To get to the main school entrance from the office, you had to go to the end of the hall and turn right into a shorter corridor that led to a set of glass doors. Two minutes tops at a fast walk. Running, he would make it in a quarter of the time.

“There you are,” Peter Garr said as he stepped out from behind one of the pillars along the hallway wall. Once more he was talking in the strange monotone.

Eric stopped and tried to take a step backwards, but someone pushed him from behind.

“I don’t think so,” Tommy Bird said, his hand on Eric’s back. Like Peter, his voice was also a monotone.

“I…I…I’ve got to go,” Eric said. “My dad’s waiting for me. Doctor’s appointment.”

He tried to duck around Peter, but the plump Kyle Sanders got in his way, his tiny eyes staring down at Eric.

They closed in around him, using the corridor wall to box him in.

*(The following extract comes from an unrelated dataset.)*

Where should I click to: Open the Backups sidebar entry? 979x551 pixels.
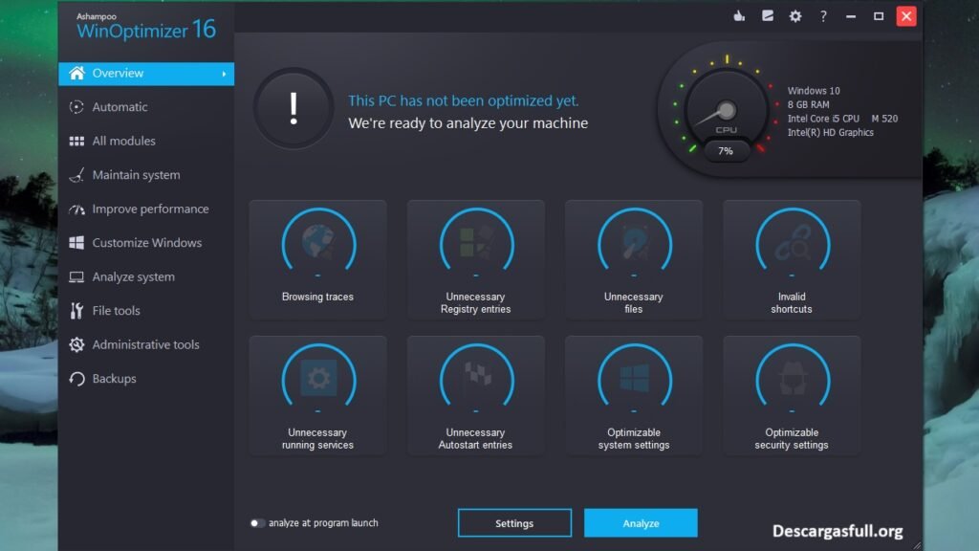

“Hard to run now, huh?” Peter said.

Tommy pulled Eric’s backpack off his shoulder and slipped it over his own arm.

“Hey!” Eric said.

“You don’t need it any more,” Peter told him.

Eric reached for it. “Give it back!”

Tommy’s focus seemed to waver and he started to hand the bag back to Eric but Kyle reached out and stopped him. “Peter said you don’t need it.”

Eric looked at each of them. “What do you guys want?”

Peter moved in close, then tilted his head back. Sniff, sniff.

He smiled. “You, of course.”

What Eric would have done to have that unicorn necklace in his pocket at that moment. He was sure there was a lesson in there somewhere, but he didn’t have time to figure it out right then.

“Why me?” he asked. “What did I ever do to you?”

“Nothing,” Peter said.

“Then why do you and your friends keep trying to beat me up?”

Peter moved his head to the side in the way a dog did when it heard an odd noise. He seemed to lose focus for several seconds but then he looked Eric in the eyes.

“That was…preparation. Are you ready? Or do we need to…intimidate you again?”

It was quite possibly the strangest question Eric had ever been asked, and that was saying a lot after dealing with the Trouble family. “I’m ready. Sure. No need for any more intimidating.”

Peter’s laugh was almost mechanical. “Good. Then you need to hold this.”

He pushed something into Eric’s hand.